-- Information shown --
- - -

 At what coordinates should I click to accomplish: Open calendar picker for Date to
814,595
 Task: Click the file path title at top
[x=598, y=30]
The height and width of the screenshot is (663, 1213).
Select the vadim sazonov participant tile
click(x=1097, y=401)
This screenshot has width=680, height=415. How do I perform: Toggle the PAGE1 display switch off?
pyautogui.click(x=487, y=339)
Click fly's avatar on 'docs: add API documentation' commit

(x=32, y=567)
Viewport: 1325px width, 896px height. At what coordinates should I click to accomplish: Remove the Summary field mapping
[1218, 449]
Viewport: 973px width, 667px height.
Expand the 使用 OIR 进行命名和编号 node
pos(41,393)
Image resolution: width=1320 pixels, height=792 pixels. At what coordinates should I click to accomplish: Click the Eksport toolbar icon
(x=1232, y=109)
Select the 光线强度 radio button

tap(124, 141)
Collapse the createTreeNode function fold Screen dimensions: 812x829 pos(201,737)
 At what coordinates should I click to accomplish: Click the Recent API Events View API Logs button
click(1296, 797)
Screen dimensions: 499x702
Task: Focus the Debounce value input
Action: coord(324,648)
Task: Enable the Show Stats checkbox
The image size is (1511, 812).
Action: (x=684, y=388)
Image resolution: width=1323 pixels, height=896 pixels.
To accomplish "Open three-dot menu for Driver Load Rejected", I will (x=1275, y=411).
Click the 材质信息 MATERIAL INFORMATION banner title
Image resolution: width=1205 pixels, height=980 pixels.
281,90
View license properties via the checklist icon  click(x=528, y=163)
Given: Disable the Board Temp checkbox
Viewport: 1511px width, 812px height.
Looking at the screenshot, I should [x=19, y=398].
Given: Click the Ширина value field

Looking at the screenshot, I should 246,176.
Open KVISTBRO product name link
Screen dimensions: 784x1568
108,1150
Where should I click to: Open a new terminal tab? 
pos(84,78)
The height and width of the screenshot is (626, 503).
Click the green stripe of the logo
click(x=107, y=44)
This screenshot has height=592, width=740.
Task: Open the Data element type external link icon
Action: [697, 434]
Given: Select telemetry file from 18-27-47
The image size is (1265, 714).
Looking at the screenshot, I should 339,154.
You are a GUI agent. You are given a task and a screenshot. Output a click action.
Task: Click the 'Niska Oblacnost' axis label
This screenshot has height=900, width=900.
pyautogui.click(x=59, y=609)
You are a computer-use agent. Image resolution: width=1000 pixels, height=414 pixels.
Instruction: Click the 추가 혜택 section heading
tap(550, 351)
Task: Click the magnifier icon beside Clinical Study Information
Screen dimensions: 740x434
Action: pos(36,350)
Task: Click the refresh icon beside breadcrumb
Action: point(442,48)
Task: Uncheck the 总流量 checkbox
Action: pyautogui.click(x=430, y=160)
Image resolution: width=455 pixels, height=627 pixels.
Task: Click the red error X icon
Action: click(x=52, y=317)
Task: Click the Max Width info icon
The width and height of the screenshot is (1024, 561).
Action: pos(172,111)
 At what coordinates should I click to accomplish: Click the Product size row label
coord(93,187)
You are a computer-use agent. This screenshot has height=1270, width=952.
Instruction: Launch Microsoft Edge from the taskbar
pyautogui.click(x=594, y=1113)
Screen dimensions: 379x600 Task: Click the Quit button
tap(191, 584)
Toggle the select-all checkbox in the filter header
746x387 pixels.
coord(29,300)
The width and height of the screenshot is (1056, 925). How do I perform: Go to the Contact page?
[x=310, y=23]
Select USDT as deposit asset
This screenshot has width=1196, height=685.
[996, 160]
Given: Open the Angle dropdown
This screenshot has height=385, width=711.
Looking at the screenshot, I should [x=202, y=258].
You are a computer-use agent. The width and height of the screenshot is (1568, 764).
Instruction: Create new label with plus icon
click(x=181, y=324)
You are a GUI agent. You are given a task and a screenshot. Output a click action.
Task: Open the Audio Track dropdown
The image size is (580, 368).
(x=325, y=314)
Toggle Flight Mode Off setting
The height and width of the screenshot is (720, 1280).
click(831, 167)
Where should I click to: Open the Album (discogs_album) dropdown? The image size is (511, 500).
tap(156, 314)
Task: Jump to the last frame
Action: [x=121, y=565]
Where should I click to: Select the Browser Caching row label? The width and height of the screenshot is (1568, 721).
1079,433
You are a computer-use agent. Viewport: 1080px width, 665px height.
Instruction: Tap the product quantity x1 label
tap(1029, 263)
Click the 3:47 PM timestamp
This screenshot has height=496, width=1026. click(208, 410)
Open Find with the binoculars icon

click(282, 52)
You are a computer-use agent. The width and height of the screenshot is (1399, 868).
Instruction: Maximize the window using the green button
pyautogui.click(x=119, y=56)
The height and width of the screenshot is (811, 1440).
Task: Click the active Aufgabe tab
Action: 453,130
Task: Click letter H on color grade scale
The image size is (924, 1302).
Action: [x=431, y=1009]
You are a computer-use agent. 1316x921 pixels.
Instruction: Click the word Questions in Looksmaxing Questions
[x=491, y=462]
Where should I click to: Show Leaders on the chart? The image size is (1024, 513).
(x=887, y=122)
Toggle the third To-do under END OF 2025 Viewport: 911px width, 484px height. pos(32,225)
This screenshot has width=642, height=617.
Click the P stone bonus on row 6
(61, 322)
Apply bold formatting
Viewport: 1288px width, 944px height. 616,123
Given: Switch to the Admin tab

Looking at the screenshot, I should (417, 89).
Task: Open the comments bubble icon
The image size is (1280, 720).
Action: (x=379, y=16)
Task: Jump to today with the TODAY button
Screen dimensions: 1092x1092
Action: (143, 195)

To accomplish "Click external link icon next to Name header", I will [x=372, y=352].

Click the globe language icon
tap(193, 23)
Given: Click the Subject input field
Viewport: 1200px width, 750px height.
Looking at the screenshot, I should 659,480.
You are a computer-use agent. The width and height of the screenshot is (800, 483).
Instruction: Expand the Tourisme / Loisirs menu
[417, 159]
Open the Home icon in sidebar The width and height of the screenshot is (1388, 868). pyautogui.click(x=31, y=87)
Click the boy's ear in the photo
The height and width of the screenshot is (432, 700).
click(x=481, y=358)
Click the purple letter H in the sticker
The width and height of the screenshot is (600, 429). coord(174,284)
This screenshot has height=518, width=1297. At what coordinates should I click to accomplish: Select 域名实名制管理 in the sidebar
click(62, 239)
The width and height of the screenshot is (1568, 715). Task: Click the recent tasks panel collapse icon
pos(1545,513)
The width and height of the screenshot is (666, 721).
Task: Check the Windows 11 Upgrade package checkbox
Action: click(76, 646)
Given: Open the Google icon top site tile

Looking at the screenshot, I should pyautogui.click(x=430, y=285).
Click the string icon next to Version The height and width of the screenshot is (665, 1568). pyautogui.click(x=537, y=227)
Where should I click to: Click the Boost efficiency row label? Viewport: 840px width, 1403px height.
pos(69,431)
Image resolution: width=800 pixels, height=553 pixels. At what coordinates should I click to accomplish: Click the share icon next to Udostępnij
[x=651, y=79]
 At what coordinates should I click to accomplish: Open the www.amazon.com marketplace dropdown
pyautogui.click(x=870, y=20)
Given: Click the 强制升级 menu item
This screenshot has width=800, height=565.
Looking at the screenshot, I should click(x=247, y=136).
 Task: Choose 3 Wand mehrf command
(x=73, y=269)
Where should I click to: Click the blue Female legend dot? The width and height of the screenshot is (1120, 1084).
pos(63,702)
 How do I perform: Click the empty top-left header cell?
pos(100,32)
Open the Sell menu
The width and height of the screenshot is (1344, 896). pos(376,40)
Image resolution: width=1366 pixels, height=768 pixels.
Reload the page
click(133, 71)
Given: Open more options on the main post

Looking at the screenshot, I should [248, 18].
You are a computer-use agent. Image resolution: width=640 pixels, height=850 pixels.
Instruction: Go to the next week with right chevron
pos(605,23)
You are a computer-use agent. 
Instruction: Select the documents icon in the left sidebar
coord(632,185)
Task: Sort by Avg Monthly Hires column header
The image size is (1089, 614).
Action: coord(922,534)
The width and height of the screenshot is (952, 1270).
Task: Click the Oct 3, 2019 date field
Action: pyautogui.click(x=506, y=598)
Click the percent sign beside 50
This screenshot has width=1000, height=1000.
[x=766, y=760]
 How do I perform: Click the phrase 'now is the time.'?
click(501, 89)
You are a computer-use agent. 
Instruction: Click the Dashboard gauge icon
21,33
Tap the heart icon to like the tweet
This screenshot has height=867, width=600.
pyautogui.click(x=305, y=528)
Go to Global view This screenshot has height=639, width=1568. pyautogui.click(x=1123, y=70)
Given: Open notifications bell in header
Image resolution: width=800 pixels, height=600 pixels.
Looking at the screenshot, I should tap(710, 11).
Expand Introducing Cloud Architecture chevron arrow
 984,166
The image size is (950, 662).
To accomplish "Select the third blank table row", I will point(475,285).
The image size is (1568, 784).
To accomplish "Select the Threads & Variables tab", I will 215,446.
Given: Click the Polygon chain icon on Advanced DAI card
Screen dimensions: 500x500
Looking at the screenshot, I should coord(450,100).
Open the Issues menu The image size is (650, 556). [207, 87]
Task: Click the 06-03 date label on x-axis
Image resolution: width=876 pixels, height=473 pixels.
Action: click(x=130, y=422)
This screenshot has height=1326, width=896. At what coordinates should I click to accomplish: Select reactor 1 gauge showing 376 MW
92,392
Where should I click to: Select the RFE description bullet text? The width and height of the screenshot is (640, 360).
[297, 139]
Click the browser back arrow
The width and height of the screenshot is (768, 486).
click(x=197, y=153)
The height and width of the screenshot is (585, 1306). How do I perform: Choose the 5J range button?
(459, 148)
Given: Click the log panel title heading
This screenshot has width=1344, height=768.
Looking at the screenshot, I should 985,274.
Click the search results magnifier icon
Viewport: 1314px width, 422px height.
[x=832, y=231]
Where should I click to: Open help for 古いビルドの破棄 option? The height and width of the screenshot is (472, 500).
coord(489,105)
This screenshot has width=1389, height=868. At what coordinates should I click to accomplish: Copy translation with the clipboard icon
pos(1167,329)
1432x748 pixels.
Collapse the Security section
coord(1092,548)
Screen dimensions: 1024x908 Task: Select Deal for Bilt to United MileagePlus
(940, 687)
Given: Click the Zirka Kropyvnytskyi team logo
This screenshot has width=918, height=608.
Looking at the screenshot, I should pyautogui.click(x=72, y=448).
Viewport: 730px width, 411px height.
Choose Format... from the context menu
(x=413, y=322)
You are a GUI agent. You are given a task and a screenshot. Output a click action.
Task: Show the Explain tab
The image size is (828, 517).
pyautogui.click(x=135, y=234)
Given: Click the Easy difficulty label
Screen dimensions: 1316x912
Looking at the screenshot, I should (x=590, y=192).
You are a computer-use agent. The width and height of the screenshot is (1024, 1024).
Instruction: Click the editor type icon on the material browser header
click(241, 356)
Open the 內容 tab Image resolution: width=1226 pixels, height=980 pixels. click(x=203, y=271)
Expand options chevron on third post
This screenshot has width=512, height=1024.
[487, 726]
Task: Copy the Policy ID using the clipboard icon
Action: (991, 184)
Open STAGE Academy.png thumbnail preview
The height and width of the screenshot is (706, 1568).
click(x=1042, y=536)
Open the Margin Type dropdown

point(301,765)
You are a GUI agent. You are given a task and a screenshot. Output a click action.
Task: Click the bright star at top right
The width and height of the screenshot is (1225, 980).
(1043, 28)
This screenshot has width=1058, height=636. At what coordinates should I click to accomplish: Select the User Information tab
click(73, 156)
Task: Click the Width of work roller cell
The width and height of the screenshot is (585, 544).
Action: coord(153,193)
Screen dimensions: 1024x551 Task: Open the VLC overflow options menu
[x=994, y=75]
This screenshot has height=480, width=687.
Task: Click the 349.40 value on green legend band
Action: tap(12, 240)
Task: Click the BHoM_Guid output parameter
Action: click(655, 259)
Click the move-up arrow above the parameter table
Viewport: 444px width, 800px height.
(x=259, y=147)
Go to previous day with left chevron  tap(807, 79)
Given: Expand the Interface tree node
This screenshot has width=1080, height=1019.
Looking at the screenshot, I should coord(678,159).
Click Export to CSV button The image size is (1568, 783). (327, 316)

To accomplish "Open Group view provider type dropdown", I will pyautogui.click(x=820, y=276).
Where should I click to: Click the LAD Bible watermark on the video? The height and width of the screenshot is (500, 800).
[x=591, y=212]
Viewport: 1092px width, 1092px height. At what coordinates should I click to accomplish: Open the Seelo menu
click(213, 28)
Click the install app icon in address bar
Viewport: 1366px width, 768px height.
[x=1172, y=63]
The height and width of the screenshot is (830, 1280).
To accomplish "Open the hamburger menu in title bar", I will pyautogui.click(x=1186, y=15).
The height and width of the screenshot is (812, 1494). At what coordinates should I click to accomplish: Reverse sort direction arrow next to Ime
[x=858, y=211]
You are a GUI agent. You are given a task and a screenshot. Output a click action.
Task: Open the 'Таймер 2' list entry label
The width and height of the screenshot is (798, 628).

- - -

-- Task goal --
Would you copy every line of the entries that includes the word "axis"?

-- Your solution --
Task: Click the 'Niska Oblacnost' axis label
Task: Click the 06-03 date label on x-axis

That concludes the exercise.